Character for character, write out the data below.

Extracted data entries
● ● ● ● ● ● ●

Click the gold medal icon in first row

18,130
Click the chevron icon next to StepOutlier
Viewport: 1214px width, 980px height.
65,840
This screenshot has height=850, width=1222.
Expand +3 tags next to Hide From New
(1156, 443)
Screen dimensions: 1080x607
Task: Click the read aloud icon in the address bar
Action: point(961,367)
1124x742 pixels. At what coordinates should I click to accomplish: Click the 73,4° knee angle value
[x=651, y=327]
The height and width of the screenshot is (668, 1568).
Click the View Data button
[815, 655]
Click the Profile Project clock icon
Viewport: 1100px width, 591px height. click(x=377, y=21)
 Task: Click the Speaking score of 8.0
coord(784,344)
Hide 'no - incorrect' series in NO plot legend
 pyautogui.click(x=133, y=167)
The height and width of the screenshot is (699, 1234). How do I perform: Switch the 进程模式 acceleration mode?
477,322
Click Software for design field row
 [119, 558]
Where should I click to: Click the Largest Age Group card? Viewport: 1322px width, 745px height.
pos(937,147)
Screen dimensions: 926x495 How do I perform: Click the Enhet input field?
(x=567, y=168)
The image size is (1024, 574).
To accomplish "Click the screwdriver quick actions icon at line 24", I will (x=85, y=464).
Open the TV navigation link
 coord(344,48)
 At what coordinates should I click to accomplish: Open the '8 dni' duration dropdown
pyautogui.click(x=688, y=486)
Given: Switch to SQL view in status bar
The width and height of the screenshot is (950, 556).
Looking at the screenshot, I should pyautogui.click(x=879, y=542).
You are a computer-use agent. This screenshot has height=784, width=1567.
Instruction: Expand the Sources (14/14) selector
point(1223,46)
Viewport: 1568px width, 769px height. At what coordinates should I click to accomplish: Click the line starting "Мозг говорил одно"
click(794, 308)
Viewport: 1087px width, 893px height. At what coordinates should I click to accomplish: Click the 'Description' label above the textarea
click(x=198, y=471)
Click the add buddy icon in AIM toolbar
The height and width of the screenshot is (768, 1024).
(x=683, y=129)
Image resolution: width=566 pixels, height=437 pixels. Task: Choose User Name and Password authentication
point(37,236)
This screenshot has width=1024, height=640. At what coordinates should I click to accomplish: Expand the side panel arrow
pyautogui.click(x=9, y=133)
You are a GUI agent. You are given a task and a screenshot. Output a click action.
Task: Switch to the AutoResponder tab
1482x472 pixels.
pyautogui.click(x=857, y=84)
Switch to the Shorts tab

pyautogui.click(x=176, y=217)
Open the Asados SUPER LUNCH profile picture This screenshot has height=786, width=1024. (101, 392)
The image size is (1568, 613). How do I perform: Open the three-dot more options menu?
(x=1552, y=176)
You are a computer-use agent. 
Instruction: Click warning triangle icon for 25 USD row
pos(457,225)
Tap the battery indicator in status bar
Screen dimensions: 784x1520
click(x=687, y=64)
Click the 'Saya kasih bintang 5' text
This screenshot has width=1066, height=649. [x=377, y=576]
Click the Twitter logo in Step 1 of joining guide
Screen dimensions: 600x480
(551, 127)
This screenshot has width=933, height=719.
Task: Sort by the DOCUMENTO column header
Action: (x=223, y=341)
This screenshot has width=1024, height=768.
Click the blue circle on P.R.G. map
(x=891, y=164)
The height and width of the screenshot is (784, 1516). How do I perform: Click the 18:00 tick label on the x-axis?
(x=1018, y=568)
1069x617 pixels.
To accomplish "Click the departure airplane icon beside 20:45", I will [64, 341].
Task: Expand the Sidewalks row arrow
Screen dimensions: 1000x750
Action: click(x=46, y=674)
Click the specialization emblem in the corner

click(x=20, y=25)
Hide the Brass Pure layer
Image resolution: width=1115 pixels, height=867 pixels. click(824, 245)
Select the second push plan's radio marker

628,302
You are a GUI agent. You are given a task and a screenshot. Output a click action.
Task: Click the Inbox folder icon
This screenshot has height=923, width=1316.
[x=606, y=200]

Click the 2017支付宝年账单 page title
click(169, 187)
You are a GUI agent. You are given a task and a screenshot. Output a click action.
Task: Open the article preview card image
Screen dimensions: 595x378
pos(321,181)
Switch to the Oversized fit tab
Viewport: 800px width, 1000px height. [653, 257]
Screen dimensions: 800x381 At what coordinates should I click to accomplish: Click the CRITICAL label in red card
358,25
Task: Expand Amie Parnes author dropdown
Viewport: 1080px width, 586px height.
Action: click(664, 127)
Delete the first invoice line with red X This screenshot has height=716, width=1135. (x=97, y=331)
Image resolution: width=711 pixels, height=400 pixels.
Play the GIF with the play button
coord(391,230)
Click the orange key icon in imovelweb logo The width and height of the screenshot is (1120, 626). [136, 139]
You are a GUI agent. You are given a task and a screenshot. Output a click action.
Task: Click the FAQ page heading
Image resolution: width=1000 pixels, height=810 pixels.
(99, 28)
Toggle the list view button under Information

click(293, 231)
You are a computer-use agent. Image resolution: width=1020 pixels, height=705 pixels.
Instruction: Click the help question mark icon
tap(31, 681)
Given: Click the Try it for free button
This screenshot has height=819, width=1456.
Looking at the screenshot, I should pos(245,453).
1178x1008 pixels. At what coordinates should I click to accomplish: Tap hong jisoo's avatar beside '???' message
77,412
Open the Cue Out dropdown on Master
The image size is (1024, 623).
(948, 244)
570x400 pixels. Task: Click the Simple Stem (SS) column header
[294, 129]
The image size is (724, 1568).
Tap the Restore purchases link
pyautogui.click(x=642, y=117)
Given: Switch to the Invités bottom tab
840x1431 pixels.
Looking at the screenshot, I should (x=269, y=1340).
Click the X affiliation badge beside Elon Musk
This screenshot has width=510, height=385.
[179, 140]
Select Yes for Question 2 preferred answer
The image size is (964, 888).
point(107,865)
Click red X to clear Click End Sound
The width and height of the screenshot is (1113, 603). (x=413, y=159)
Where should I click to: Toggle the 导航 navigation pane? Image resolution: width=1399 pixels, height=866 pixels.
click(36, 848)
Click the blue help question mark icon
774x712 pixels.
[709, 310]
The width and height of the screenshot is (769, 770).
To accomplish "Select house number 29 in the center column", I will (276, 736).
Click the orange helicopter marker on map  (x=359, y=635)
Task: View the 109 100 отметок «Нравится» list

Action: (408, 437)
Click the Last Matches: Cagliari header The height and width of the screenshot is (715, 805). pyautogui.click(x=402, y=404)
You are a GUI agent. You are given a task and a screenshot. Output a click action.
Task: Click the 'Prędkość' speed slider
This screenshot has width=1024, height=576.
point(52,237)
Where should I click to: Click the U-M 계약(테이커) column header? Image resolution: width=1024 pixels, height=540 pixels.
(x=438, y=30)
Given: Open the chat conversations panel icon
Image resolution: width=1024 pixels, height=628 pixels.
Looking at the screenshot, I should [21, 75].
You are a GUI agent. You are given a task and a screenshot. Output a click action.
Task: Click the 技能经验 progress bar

● ● ● ● ● ● ●

▶ _ANSWER TO THIS EXERCISE_
Click the gold medal icon in first row

18,130
Click the chevron icon next to StepOutlier
Viewport: 1214px width, 980px height.
65,840
This screenshot has height=850, width=1222.
Expand +3 tags next to Hide From New
(1156, 443)
Screen dimensions: 1080x607
Task: Click the read aloud icon in the address bar
Action: point(961,367)
1124x742 pixels. At what coordinates should I click to accomplish: Click the 73,4° knee angle value
[x=651, y=327]
The height and width of the screenshot is (668, 1568).
Click the View Data button
[815, 655]
Click the Profile Project clock icon
Viewport: 1100px width, 591px height. click(x=377, y=21)
 Task: Click the Speaking score of 8.0
coord(784,344)
Hide 'no - incorrect' series in NO plot legend
 pyautogui.click(x=133, y=167)
The height and width of the screenshot is (699, 1234). How do I perform: Switch the 进程模式 acceleration mode?
477,322
Click Software for design field row
 [119, 558]
Where should I click to: Click the Largest Age Group card? Viewport: 1322px width, 745px height.
pos(937,147)
Screen dimensions: 926x495 How do I perform: Click the Enhet input field?
(x=567, y=168)
The image size is (1024, 574).
To accomplish "Click the screwdriver quick actions icon at line 24", I will (x=85, y=464).
Open the TV navigation link
 coord(344,48)
 At what coordinates should I click to accomplish: Open the '8 dni' duration dropdown
pyautogui.click(x=688, y=486)
Given: Switch to SQL view in status bar
The width and height of the screenshot is (950, 556).
Looking at the screenshot, I should pyautogui.click(x=879, y=542).
You are a computer-use agent. This screenshot has height=784, width=1567.
Instruction: Expand the Sources (14/14) selector
point(1223,46)
Viewport: 1568px width, 769px height. At what coordinates should I click to accomplish: Click the line starting "Мозг говорил одно"
click(794, 308)
Viewport: 1087px width, 893px height. At what coordinates should I click to accomplish: Click the 'Description' label above the textarea
click(x=198, y=471)
Click the add buddy icon in AIM toolbar
The height and width of the screenshot is (768, 1024).
(x=683, y=129)
Image resolution: width=566 pixels, height=437 pixels. Task: Choose User Name and Password authentication
point(37,236)
This screenshot has width=1024, height=640. At what coordinates should I click to accomplish: Expand the side panel arrow
pyautogui.click(x=9, y=133)
You are a GUI agent. You are given a task and a screenshot. Output a click action.
Task: Switch to the AutoResponder tab
1482x472 pixels.
pyautogui.click(x=857, y=84)
Switch to the Shorts tab

pyautogui.click(x=176, y=217)
Open the Asados SUPER LUNCH profile picture This screenshot has height=786, width=1024. (101, 392)
The image size is (1568, 613). How do I perform: Open the three-dot more options menu?
(x=1552, y=176)
You are a computer-use agent. 
Instruction: Click warning triangle icon for 25 USD row
pos(457,225)
Tap the battery indicator in status bar
Screen dimensions: 784x1520
click(x=687, y=64)
Click the 'Saya kasih bintang 5' text
This screenshot has width=1066, height=649. [x=377, y=576]
Click the Twitter logo in Step 1 of joining guide
Screen dimensions: 600x480
(551, 127)
This screenshot has width=933, height=719.
Task: Sort by the DOCUMENTO column header
Action: (x=223, y=341)
This screenshot has width=1024, height=768.
Click the blue circle on P.R.G. map
(x=891, y=164)
The height and width of the screenshot is (784, 1516). How do I perform: Click the 18:00 tick label on the x-axis?
(x=1018, y=568)
1069x617 pixels.
To accomplish "Click the departure airplane icon beside 20:45", I will [64, 341].
Task: Expand the Sidewalks row arrow
Screen dimensions: 1000x750
Action: click(x=46, y=674)
Click the specialization emblem in the corner

click(x=20, y=25)
Hide the Brass Pure layer
Image resolution: width=1115 pixels, height=867 pixels. click(824, 245)
Select the second push plan's radio marker

628,302
You are a GUI agent. You are given a task and a screenshot. Output a click action.
Task: Click the Inbox folder icon
This screenshot has height=923, width=1316.
[x=606, y=200]

Click the 2017支付宝年账单 page title
click(169, 187)
You are a GUI agent. You are given a task and a screenshot. Output a click action.
Task: Open the article preview card image
Screen dimensions: 595x378
pos(321,181)
Switch to the Oversized fit tab
Viewport: 800px width, 1000px height. [653, 257]
Screen dimensions: 800x381 At what coordinates should I click to accomplish: Click the CRITICAL label in red card
358,25
Task: Expand Amie Parnes author dropdown
Viewport: 1080px width, 586px height.
Action: click(664, 127)
Delete the first invoice line with red X This screenshot has height=716, width=1135. (x=97, y=331)
Image resolution: width=711 pixels, height=400 pixels.
Play the GIF with the play button
coord(391,230)
Click the orange key icon in imovelweb logo The width and height of the screenshot is (1120, 626). [136, 139]
You are a GUI agent. You are given a task and a screenshot. Output a click action.
Task: Click the FAQ page heading
Image resolution: width=1000 pixels, height=810 pixels.
(99, 28)
Toggle the list view button under Information

click(293, 231)
You are a computer-use agent. Image resolution: width=1020 pixels, height=705 pixels.
Instruction: Click the help question mark icon
tap(31, 681)
Given: Click the Try it for free button
This screenshot has height=819, width=1456.
Looking at the screenshot, I should pos(245,453).
1178x1008 pixels. At what coordinates should I click to accomplish: Tap hong jisoo's avatar beside '???' message
77,412
Open the Cue Out dropdown on Master
The image size is (1024, 623).
(948, 244)
570x400 pixels. Task: Click the Simple Stem (SS) column header
[294, 129]
The image size is (724, 1568).
Tap the Restore purchases link
pyautogui.click(x=642, y=117)
Given: Switch to the Invités bottom tab
840x1431 pixels.
Looking at the screenshot, I should (x=269, y=1340).
Click the X affiliation badge beside Elon Musk
This screenshot has width=510, height=385.
[179, 140]
Select Yes for Question 2 preferred answer
The image size is (964, 888).
point(107,865)
Click red X to clear Click End Sound
The width and height of the screenshot is (1113, 603). (x=413, y=159)
Where should I click to: Toggle the 导航 navigation pane? Image resolution: width=1399 pixels, height=866 pixels.
click(36, 848)
Click the blue help question mark icon
774x712 pixels.
[709, 310]
The width and height of the screenshot is (769, 770).
To accomplish "Select house number 29 in the center column", I will (276, 736).
Click the orange helicopter marker on map  (x=359, y=635)
Task: View the 109 100 отметок «Нравится» list

Action: (408, 437)
Click the Last Matches: Cagliari header The height and width of the screenshot is (715, 805). pyautogui.click(x=402, y=404)
You are a GUI agent. You are given a task and a screenshot. Output a click action.
Task: Click the 'Prędkość' speed slider
This screenshot has width=1024, height=576.
point(52,237)
Where should I click to: Click the U-M 계약(테이커) column header? Image resolution: width=1024 pixels, height=540 pixels.
(x=438, y=30)
Given: Open the chat conversations panel icon
Image resolution: width=1024 pixels, height=628 pixels.
Looking at the screenshot, I should [21, 75].
You are a GUI agent. You are given a task and a screenshot. Output a click action.
Task: Click the 技能经验 progress bar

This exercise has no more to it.